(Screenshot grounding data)
......
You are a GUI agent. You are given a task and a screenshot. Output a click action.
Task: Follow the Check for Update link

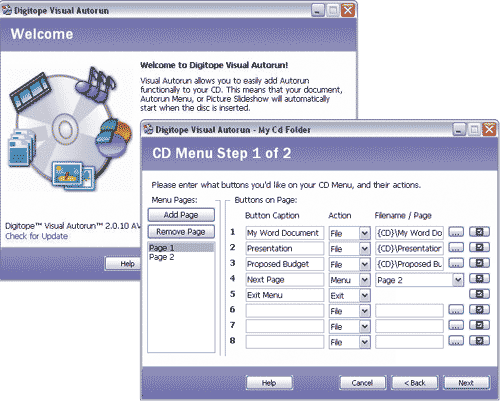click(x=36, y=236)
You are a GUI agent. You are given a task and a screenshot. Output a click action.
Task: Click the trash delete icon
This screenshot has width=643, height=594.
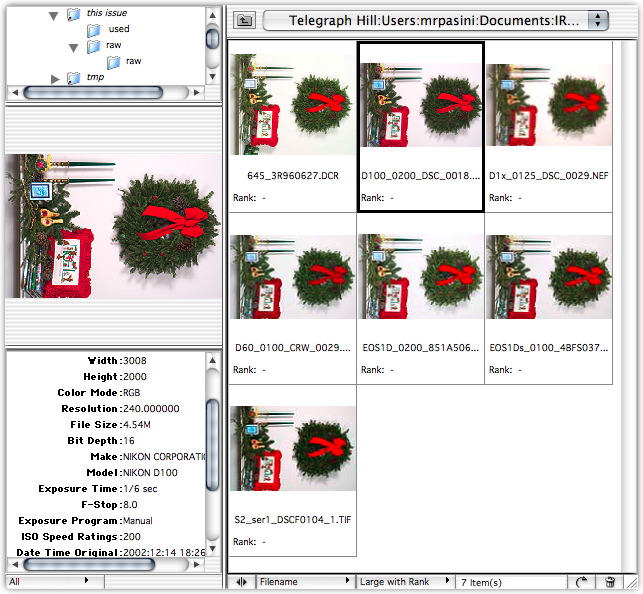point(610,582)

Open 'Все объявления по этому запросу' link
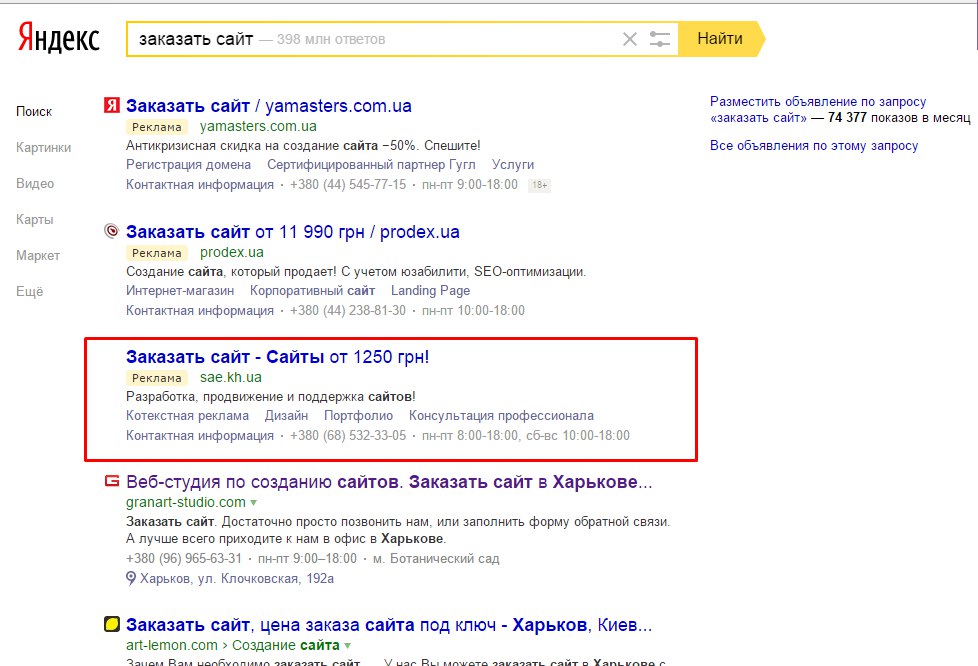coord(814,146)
......
▶ _What is being asked_: Your copy must match the records above word for word and contain no pictures.

▶ _Task answer_:
You are a GUI agent. You are given a task and a screenshot. Output a click action.
Task: Follow the Check for Update link

click(x=36, y=236)
You are a GUI agent. You are given a task and a screenshot. Output a click action.
Task: Click the trash delete icon
This screenshot has width=643, height=594.
point(610,582)

Open 'Все объявления по этому запросу' link
coord(814,146)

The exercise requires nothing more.